■ **Task**: Repeat nothing but the lines below running from the one containing "Porady (853, 31)" to the one containing "Step Mom and Step Son (108, 2424)". Keep both end lines.

--

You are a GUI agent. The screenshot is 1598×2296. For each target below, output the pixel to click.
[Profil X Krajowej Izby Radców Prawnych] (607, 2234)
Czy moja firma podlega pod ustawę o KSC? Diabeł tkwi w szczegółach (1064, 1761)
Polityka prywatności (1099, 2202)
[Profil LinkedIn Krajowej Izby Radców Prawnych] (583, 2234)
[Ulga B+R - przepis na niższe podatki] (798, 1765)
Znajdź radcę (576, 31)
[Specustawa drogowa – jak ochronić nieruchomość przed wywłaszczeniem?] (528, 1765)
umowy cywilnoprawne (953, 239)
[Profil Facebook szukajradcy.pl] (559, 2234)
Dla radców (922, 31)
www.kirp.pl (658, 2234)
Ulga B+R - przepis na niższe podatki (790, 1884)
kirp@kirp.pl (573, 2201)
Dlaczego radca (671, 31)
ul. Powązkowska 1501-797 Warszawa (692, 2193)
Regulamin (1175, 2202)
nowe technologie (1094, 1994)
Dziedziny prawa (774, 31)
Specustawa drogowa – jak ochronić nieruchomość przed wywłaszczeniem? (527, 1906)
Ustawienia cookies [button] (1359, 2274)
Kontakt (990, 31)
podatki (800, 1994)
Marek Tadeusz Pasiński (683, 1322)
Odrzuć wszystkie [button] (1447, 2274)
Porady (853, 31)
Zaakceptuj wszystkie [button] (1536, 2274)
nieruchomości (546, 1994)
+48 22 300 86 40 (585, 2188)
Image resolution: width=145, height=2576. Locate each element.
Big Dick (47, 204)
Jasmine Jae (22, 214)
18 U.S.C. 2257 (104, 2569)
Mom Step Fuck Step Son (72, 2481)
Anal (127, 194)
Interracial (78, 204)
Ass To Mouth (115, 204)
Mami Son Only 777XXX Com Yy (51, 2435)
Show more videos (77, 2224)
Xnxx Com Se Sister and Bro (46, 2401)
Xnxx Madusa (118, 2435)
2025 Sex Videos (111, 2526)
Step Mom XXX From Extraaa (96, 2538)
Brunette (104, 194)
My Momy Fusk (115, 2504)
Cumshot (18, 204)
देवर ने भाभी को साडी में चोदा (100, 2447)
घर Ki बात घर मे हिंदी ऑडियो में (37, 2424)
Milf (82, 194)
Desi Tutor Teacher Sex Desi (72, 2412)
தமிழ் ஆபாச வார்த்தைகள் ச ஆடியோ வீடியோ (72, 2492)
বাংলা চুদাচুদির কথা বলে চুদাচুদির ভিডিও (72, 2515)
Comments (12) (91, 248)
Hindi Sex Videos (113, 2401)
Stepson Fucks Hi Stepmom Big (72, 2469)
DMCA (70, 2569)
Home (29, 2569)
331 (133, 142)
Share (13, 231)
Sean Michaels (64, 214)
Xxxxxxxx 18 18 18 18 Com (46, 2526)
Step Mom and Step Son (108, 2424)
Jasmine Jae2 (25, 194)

--

■ **Expected answer**:
Porady (853, 31)
Zaakceptuj wszystkie [button] (1536, 2274)
nieruchomości (546, 1994)
+48 22 300 86 40 (585, 2188)
Image resolution: width=145, height=2576. Locate each element.
Big Dick (47, 204)
Jasmine Jae (22, 214)
18 U.S.C. 2257 (104, 2569)
Mom Step Fuck Step Son (72, 2481)
Anal (127, 194)
Interracial (78, 204)
Ass To Mouth (115, 204)
Mami Son Only 777XXX Com Yy (51, 2435)
Show more videos (77, 2224)
Xnxx Com Se Sister and Bro (46, 2401)
Xnxx Madusa (118, 2435)
2025 Sex Videos (111, 2526)
Step Mom XXX From Extraaa (96, 2538)
Brunette (104, 194)
My Momy Fusk (115, 2504)
Cumshot (18, 204)
देवर ने भाभी को साडी में चोदा (100, 2447)
घर Ki बात घर मे हिंदी ऑडियो में (37, 2424)
Milf (82, 194)
Desi Tutor Teacher Sex Desi (72, 2412)
தமிழ் ஆபாச வார்த்தைகள் ச ஆடியோ வீடியோ (72, 2492)
বাংলা চুদাচুদির কথা বলে চুদাচুদির ভিডিও (72, 2515)
Comments (12) (91, 248)
Hindi Sex Videos (113, 2401)
Stepson Fucks Hi Stepmom Big (72, 2469)
DMCA (70, 2569)
Home (29, 2569)
331 (133, 142)
Share (13, 231)
Sean Michaels (64, 214)
Xxxxxxxx 18 18 18 18 Com (46, 2526)
Step Mom and Step Son (108, 2424)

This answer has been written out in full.